Lejos de cualquier tipo de recetas o ideas cerradas, pienso que las orientaciones anteriores funcionan para enseñarles la necesidad de moverse frente a un nuevo año, nuevos tiempos y otros desafíos. Es importante fomentar la conciencia sobre qué planes queremos para nosotros en los próximos días, meses y años, además, cuáles serán nuestras metas para el escenario educacional que lidiamos a diario.

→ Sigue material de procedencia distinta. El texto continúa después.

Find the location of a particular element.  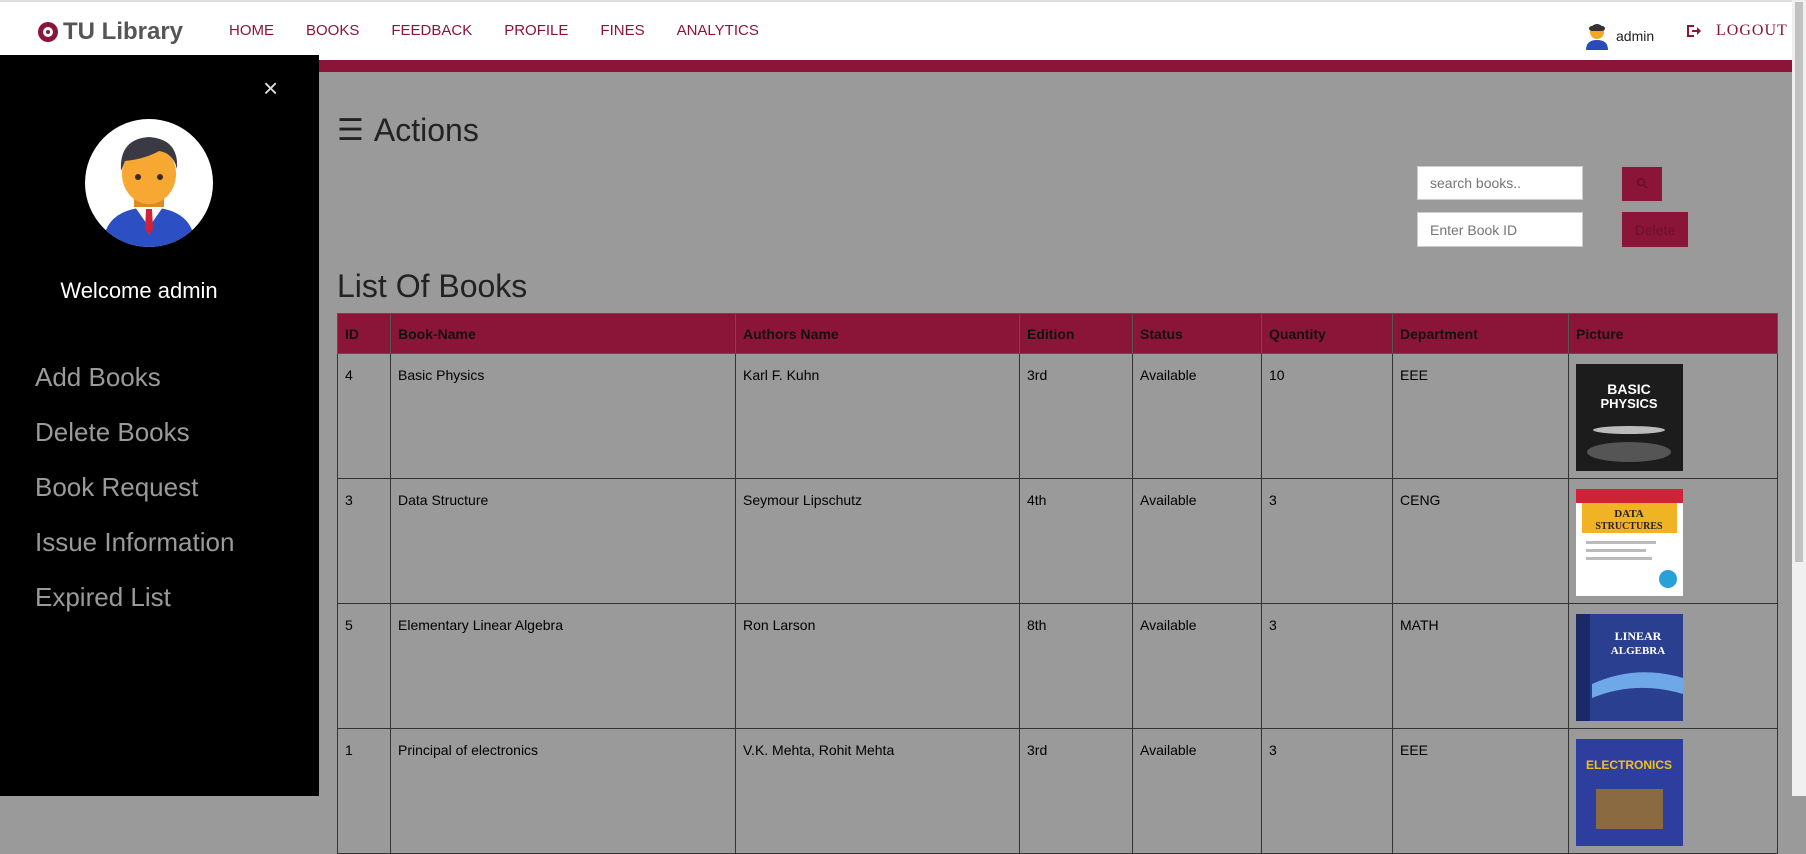

book-cover-image: DATA STRUCTURES is located at coordinates (1630, 542).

Nada en nuestras vidas debe de ser eternamente fijo y eso también se aplica a nuestras ideologías, posturas académicas, prácticas pedagógicas y visiones teóricas. De tiempos en tiempos, vamos reescribiéndonos y comprendiendo cada vez más nuestros papeles y funciones como profesores y ciudadanos. ¡Qué no perdamos nuestros sueños y planes para nuevas ventanas que se abren a cada giro de año! ¡Qué seamos cada vez más felices y realizados en nuestras elecciones pedagógicas y teóricas! También espero que todos estén de manos enlazadas y nadie suelte la mano de nadie, porque tal vez enfrentemos tiempos difíciles. ¡Felices fiestas y un 2019 requetelindo y bastante venturoso!